Building High-Quality Reference Data for Spatial Deconvolution

A practical guide to maximize deconvolution accuracy through better reference data.

Why Reference Quality Matters

Spatial deconvolution is fundamentally a regression problem: we estimate cell type proportions by decomposing spatial gene expression into a linear combination of reference signatures.
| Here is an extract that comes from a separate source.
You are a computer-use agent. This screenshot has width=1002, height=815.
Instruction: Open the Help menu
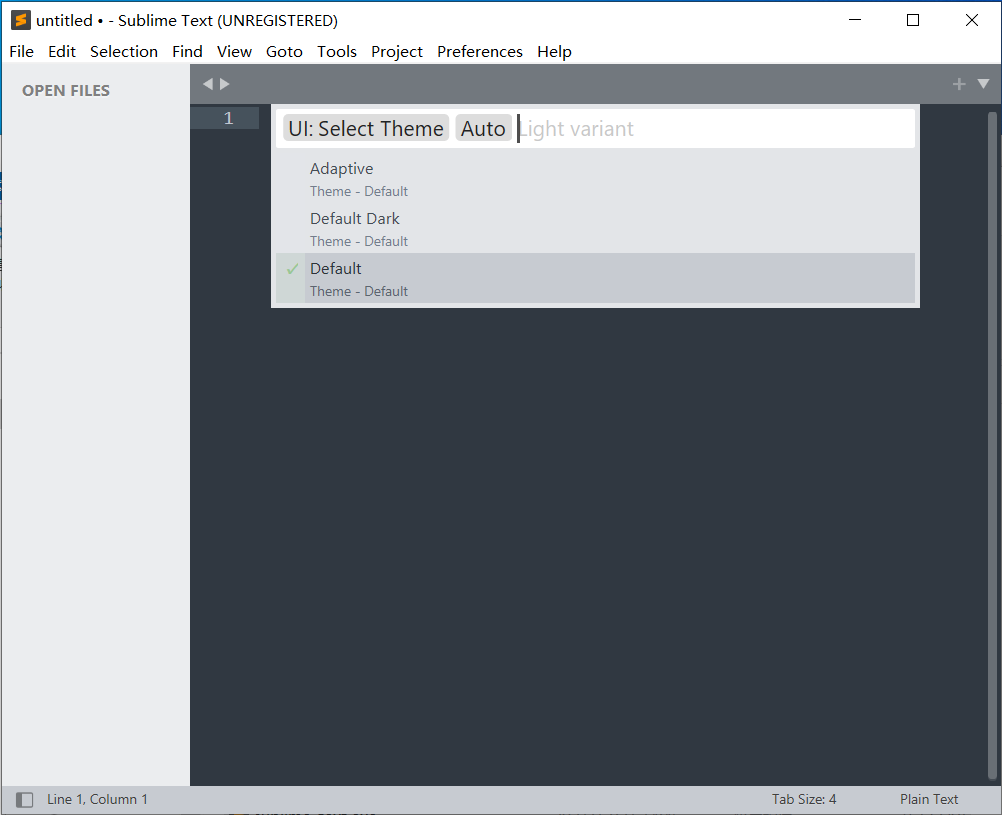pyautogui.click(x=554, y=51)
The quality of these signatures directly determines the upper bound of deconvolution accuracy.

First Principle: A deconvolution algorithm can only distinguish cell types that are distinguishable in the reference data.

This guide distills empirical lessons from extensive benchmarking into actionable recommendations.

Quick Checklist

Before running deconvolution, verify your reference data passes these checks:

Check	Threshold	Command
No Unknown cells	0 cells	`~obs['cell_type'].str.contains('Unknown\|UND\|Unassigned')`
Cells per type	≥500 (ideal: ≥2000)	`adata.obs['cell_type'].value_counts()`
Marker expression	≥80% cells express core markers	`(adata[mask, marker].X > 0).mean()`
Marker fold-change	≥5× vs other types	`type_mean / other_mean`
Signature correlation	<0.95 between types	`np.corrcoef(signatures)`

If any check fails, your deconvolution results for that cell type will be unreliable.

The Unknown Cell Problem

First Principle: Deconvolution assumes each cell type has a distinct signature. Unknown cells violate this assumption—their signature approximates the average of other types, making them match any mixed spot equally well.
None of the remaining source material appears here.